(RECORDS FOR THIS TASK)
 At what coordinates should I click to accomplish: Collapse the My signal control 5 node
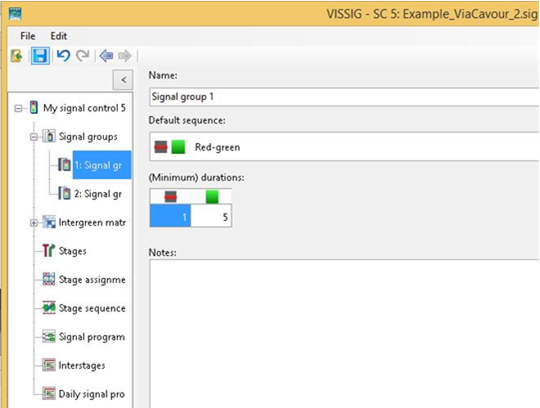click(18, 108)
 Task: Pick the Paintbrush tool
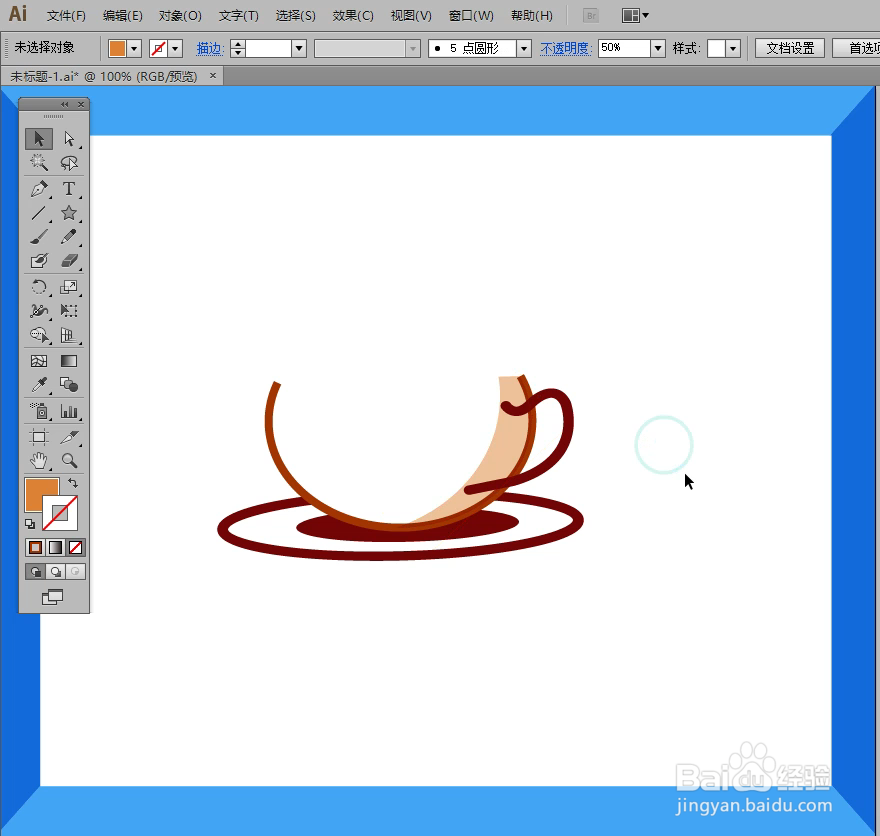(x=38, y=237)
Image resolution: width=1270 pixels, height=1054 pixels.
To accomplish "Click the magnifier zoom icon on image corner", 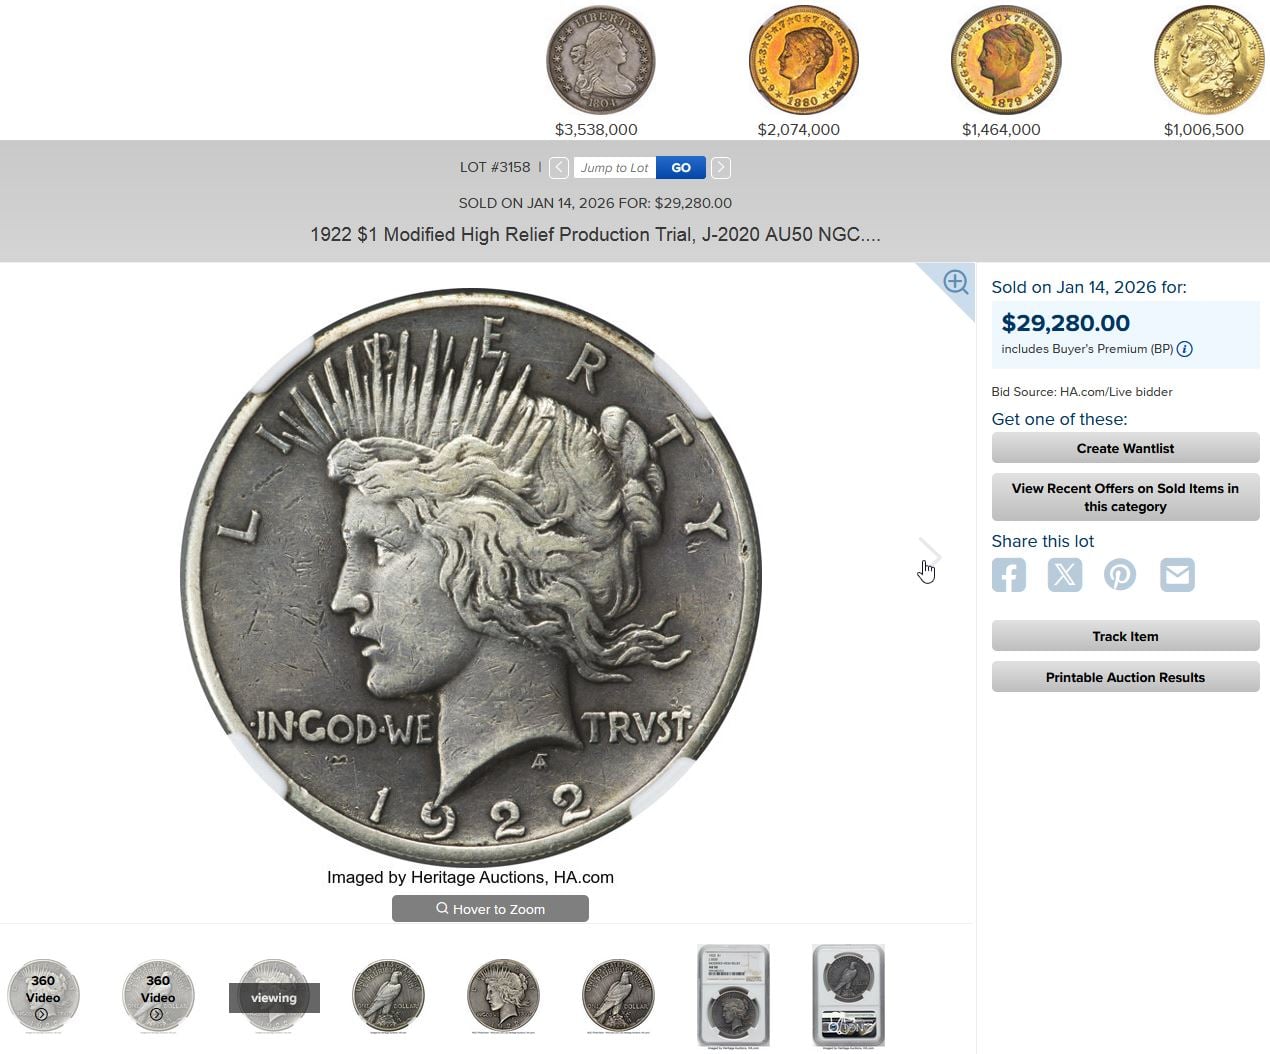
(End RECORDS FOR THIS TASK)
The images are to be left out; every line above should be set down exactly.

 At what coordinates should I click to accomplish: Collapse the My signal control 5 node
click(18, 108)
 Task: Pick the Paintbrush tool
(x=38, y=237)
Image resolution: width=1270 pixels, height=1054 pixels.
To accomplish "Click the magnifier zoom icon on image corner", 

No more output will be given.